If you happened to wander down the High Street at 3pm one night last week, you may have been surprised to see a light on in Portswood Church.  The cross shaped window of the upstairs room glowed into the night as someone was there inside praying. In fact every hour of every day and night last week, at least one member of the church family was in the ‘Prayer Room’ for our 24/7 Week of Prayer. 

So why do we do this? Is there anything special about praying for a whole week, in one particular room? In one sense, not really – we know we can talk to God at any time and in any place... But anyone who spent time in the Prayer Room will tell you that there was something very special about being part of the week.

 In our busy lives, sometimes we need to make a decision to stop and give God our full attention. Setting apart time this week was a way of recognising that talking to and listening to God, or just being with him, is often really hard, but so important - something we can’t live without as followers of Jesus. Coming to the prayer room provided a wonderful space to do this, away from many of the distractions of life.

 Although the church came to the room as individuals or small groups, we were able to share in the experience as a whole. Many visitors to the room left their words, prayers, and reflections written on walls or created as artwork, which then encouraged and inspired others.

The prayer room was for anyone whatever their age, and whether prayer was something new to them or they’d be praying for years. The feel of the room certainly varied throughout the week – some sessions were quiet times of listening and reflecting in the candle light after a tiring day at work. At other times the room was full of noisy singing, drumming, colouring and playing with Lego as younger families had fun doing something different at church and exploring what prayer is all about.

Our theme for the week was the Psalms – the Bible’s book of songs and poems. Despite being written thousands of years ago, the words really resonated with many of us. The writers of the Psalms express the same emotions and experiences we feel today; from celebration, gratitude and joy to doubt, anxiety and confusion. 

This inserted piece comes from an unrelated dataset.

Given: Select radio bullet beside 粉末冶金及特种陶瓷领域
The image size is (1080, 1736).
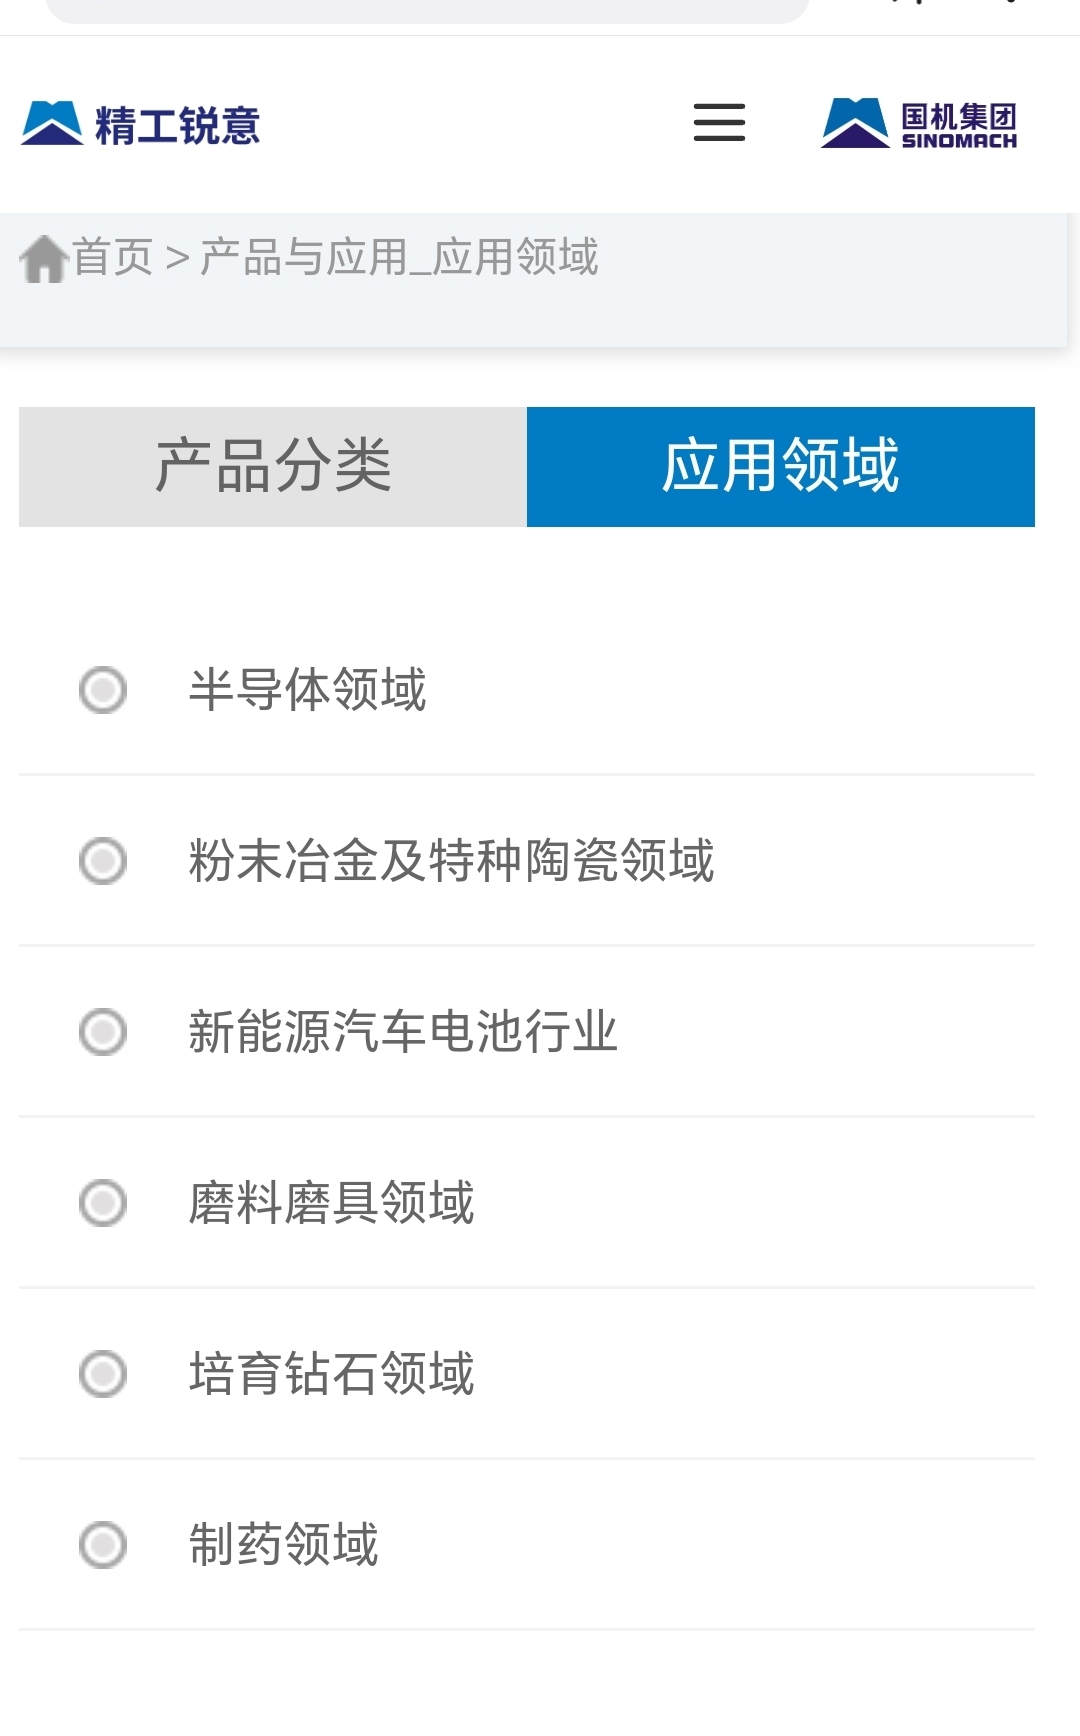Looking at the screenshot, I should [x=103, y=861].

The Psalms show us that the heart of real prayer is honest conversation between us and God. Not trying to say the ‘right’ thing, praying religious words out of duty, or trying to make ourselves acceptable to God. But because Jesus has already opened up the way for us to freely be accepted into a relationship as God’s children, we can be ourselves before God, coming to him as we are. Praying with the Psalms as a starting point encouraged us that we could be open with our Heavenly Father about our struggles and questions, but also find hope and a way forward as we grow to understand who He is.  The more we see of what God is like and what He’s done, the more we come to see that He is with us in all situations in life and ultimately, we can trust Him. 

We realise that prayer is more than just wishful thinking, but there is real hope and purpose as we talk to him because he is a God who is involved, he is listening, and he is working as we pray, even when we can’t see the answers. It was great to see that people were able to bring all sorts of things to God during the Week of Prayer. Dozens of name tags filled a Prayer Wall, where people wrote the names of friends or family members they were concerned for. Post it notes were dotted on maps of the city and the world as people shared the situations locally and globally that were on their hearts.  And there were personal prayers about our own everyday lives – I think many of the children’s prayers in particular were great at teaching us how to talk to God about our immediate needs or problems, however big or small.

We also see that prayer is a two way conversation and God has so much to say to us; learning to listen is something we all want to grow in, and the Prayer Room was really helpful in providing somewhere to focus on God. It was encouraging to hear the things that people had discovered as God had spoken to them through particular verses from the Bible or other thoughts and words.   

The Psalms are full of praise songs to God. They show that knowing God can give a different outlook on life; we can know a deeper joy in the good things we appreciate in our lives; they’re not just good in themselves but they point us to a good, generous Heavenly Father. And it means that we have something to hold on to and hope in, a reason to praise even when things aren’t going so well in life. The Prayer Room was a place to align our hearts and minds with that perspective. Groups joined to worship together with music, songs and words to tell God, and remind each other, how great He is.

The Week of Prayer may have come to an end, but hopefully the things we’ve that have helped and encouraged us will stay with us as we continue our journey of growing in prayer as individuals and together as a church.